Failed Empire

Chronicling the collapse of a failed society

Tax the Rich: Government Should Not Exist to Aid the Wealthy

Continuing with the taxation theme, I found one comment in the discussion following “Save the Rich, Pay Your Taxes” to be extremely relevant.  A reader named Nicholas posted the following:

The average rich person will derive an enormous benefit from government spending compared to the janitor. It’s thanks to public subsidies that most industries are even profitable in the first place. Capitalism works by externalizing costs, socializing losses and privatizing profits. “Private” enterprise is possible at a profit because the public sector (and/or future generations) carry most or all of the costs of pure research, technological development, infrastructure, educating the “human resources,” health and environmental impacts.

The government, moreover, provides direct subsidies and/or bailouts and/or massive contracts to many large corporations, again with the greatest benefit accruing to the rich. The only reason someone can make more than a million dollars a year is thanks to a complex economy that would collapse without the infrastructure and services provided by the public sector.

Oh, and did you notice that in 2008 the unregulated private system that ran exactly by the rules that the capitalists desired failed miserably and 100 percent predictably, and then blackmailed the public sector into rescuing it? This cannot be emphasized enough: In 2008, capitalism failed. By its own rules. And then terrorized the world into rescuing it. And now continues to plunder it.

The janitor is likely to get nothing from the “defense” budget, the wars, the overseas bases, the black budget, or the interest on prior debt (most of it accumulated due to “defense” and war spending or to rescue the banksters). These are already most of the discretionary budget. These end up benefiting shareholders in the big corporations before the janitor gets any (and if he owns a couple of shares of the right item, then bully for him and his negligible windfall).

The post is extremely well-written and contains a plethora of valid points about American-style pseudo-capitalism and the role of taxation in our society.  It is a common belief that poor people present a heavier burden to tax-payers than the wealthy.  Such a belief is entirely wrong, and ignores the reality of how tax revenue is collected and spent in the United States.

Welfare and other social services have never received trillion dollar bailouts, nor do they receive extra supplemental spending bills in addition to their near-trillion dollar annual budgets.  In stark contrast, the military receives some $700 billion each year in its ordinary budget, but actually claims a considerably larger sum when all related costs are accurately accounted for.  The financial sector, as we all witnessed in 2008, has the guarantee that regardless of their foibles, whatever the cost, they have the backing of the federal government — even if, as we have seen, costs approach the trillions.  Is this genuine capitalism?  And if not, is capitalism the system we truly wish to have?

Nicholas was absolutely correct in pointing out that in 2008, capitalism failed.  The financial crash was brought about by the reckless, unregulated actions of banksters and investors – it was unfettered capitalism at its worst.  The result was what everyone should have expected in a cutthroat, survival-of-the-fittest system:  a few powerful elites at the top reaped unprecedented profits, but everyone else got screwed.

We hear endless rhetoric about the free-market system, how the competition of a capitalistic market naturally balances itself out, reaching some mythical, Zen-like state of homeostasis that government is constantly attempting to impede.

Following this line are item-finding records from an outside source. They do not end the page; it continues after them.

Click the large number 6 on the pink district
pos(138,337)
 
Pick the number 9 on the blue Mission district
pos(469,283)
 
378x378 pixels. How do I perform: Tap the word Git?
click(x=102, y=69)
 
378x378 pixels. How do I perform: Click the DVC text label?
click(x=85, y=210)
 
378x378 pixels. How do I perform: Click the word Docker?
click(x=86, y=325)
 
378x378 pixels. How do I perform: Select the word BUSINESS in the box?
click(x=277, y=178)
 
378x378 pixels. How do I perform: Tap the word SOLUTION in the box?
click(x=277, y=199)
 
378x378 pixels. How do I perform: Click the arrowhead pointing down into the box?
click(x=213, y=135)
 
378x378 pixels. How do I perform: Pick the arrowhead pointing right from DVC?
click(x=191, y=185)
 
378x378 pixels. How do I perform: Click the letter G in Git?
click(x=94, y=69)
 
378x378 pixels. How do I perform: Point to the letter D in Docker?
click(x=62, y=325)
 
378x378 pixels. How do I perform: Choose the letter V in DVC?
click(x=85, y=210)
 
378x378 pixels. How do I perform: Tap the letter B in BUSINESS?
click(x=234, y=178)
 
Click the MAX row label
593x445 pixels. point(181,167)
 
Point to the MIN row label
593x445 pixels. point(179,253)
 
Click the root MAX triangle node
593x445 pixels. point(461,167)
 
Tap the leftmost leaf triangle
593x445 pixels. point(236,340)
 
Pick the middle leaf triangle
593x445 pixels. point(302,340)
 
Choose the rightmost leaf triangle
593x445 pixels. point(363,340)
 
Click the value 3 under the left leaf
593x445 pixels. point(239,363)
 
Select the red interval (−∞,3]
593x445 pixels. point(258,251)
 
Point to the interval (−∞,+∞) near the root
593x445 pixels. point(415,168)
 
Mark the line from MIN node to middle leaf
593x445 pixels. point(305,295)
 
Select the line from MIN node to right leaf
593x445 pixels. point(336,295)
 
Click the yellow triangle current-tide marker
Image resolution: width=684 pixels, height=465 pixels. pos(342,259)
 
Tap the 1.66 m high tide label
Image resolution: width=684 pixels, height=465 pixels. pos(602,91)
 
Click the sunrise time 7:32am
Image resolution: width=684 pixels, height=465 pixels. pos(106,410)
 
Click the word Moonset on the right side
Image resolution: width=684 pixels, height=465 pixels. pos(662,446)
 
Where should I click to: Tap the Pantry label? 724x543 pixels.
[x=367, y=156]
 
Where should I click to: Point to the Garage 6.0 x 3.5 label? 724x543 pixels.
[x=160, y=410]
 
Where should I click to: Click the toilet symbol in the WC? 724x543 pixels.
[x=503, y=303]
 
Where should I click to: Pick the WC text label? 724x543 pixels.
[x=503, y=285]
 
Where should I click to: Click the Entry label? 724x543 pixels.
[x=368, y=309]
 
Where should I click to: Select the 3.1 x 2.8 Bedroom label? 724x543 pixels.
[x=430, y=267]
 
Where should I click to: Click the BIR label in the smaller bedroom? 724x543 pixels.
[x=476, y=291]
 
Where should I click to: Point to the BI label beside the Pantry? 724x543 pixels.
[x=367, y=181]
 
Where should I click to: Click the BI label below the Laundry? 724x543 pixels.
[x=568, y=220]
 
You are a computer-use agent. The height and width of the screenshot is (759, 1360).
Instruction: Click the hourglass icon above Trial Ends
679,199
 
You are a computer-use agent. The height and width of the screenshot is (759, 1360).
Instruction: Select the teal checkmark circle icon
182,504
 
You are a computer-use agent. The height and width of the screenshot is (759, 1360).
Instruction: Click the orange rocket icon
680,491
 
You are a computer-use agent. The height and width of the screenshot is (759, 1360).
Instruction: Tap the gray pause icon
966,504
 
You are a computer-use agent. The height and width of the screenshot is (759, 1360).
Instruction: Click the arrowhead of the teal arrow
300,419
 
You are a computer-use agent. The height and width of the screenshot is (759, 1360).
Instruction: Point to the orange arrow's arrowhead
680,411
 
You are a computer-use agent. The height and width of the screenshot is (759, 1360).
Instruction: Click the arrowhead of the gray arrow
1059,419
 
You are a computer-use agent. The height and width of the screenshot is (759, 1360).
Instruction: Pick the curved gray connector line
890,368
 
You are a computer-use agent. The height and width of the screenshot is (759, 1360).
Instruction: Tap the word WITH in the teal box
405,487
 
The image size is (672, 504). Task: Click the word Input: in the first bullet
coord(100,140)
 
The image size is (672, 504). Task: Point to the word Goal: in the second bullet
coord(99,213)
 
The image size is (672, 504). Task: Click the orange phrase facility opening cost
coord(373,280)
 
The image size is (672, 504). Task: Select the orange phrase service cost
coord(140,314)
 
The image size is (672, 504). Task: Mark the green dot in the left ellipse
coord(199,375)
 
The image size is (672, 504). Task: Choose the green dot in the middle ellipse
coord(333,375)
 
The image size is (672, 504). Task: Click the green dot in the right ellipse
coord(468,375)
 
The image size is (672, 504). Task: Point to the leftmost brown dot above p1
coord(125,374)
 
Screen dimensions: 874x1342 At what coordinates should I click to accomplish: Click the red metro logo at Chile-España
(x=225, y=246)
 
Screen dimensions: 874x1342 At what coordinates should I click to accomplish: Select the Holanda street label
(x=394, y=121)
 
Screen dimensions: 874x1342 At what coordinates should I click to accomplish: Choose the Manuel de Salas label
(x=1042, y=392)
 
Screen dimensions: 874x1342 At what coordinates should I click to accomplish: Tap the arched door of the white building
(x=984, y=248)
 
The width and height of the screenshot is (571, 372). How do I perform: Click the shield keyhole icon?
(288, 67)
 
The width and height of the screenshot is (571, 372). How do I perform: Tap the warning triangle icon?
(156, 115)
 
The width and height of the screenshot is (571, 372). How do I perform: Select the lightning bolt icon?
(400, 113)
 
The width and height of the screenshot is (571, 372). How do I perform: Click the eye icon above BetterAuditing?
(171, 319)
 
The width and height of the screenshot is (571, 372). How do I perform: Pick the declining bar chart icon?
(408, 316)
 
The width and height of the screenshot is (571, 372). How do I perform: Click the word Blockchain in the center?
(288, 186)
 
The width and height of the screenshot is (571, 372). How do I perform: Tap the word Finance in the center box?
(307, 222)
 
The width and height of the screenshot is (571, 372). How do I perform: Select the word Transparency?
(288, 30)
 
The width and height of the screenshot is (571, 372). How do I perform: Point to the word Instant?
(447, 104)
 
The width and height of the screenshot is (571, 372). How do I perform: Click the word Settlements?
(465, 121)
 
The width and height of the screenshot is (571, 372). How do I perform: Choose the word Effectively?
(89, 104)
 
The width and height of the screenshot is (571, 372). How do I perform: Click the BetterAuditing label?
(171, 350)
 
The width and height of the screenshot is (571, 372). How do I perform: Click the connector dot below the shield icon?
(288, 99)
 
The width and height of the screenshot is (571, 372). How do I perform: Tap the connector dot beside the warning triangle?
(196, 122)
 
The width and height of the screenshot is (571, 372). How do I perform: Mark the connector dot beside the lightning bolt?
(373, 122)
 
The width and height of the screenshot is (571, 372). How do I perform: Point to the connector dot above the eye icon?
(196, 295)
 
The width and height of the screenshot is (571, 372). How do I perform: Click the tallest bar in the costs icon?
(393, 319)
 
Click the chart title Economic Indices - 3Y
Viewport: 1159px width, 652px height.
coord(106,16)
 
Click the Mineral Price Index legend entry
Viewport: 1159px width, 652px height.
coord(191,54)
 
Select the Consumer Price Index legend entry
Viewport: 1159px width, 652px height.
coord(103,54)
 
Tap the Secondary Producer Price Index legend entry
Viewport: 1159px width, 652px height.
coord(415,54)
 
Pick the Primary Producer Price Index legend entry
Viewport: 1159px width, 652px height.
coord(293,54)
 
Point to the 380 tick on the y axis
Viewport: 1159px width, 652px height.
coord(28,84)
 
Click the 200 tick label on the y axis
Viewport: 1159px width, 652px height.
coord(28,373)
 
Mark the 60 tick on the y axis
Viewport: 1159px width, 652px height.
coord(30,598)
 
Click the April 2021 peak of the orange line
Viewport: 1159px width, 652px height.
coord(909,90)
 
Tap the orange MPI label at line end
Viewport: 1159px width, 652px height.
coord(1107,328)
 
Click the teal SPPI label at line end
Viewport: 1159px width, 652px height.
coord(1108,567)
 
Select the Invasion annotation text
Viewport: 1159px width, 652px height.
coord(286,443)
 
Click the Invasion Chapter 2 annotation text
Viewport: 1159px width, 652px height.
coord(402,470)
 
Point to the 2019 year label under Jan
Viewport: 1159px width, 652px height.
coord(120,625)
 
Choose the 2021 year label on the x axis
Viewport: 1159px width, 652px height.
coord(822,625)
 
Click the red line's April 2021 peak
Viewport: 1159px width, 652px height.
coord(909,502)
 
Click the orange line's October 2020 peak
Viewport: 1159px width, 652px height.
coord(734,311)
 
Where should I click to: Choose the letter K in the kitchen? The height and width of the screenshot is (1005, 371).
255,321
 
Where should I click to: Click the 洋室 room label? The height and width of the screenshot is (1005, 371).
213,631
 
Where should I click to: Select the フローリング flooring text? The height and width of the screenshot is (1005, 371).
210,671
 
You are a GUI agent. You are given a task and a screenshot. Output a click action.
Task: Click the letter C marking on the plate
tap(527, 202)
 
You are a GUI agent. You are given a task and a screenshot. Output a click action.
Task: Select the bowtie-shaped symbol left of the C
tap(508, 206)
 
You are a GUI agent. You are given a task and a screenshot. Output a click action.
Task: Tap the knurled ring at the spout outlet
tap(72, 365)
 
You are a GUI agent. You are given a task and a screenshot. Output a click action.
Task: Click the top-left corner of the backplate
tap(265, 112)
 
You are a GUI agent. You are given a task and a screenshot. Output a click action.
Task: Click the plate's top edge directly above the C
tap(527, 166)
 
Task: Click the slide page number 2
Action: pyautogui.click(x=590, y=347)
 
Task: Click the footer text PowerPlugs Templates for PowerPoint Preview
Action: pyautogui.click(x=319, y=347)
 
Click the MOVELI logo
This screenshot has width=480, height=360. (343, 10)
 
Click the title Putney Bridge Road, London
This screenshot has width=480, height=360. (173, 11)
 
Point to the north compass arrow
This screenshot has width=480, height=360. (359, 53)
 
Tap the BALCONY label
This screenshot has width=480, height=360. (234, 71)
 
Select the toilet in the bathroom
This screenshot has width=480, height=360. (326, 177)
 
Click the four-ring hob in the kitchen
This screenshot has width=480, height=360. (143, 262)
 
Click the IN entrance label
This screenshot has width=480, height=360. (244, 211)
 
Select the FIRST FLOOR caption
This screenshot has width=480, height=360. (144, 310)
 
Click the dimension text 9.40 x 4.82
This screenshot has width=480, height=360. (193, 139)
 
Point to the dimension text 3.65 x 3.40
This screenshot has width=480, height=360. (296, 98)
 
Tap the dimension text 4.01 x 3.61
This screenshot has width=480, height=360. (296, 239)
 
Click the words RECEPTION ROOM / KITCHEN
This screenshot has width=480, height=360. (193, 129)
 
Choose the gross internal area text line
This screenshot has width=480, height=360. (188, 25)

But such a state is mythical:  give the sharks free reign, and they won’t stop until they have gobbled up every last fish in the sea.  Monopoly or collapse is the inevitable result of a true free market, and anyone who preaches otherwise is either lying or ignorant.

Most wealthy people realize this, and except for a powerful few no one is actually vying for a genuine free market.  Instead, the federal government is used as an aid to prop up various sectors of the vast corporatocracy, existing solely as a means to transfer wealth from the masses to the elites.  The military-industrial complex has been working towards that end for generations, but the pillaging has become ever more apparent as the corporate bailouts of the last few years have amply demonstrated.

At the heart of this issue of taxation lie fundamental questions about who are as a nation.  Most Americans believe in the virtues of free-market capitalism because they have been brainwashed to do so and fail to comprehend the actual results that will arise from such a system.  If Americans realized the inherent flaws – or, in the eyes of some, virtues – of capitalism, most would recoil in horror.

I don’t think anyone actually wants to live in a country where unfettered greed is the absolute law, where those with the ability to take advantage of others survive and thrive, while those who lack such predatorial instincts perish.  But they key lies in education:  what will it take to make people realize that the current system benefits no one but the very rich?  There lies the unanswerable question.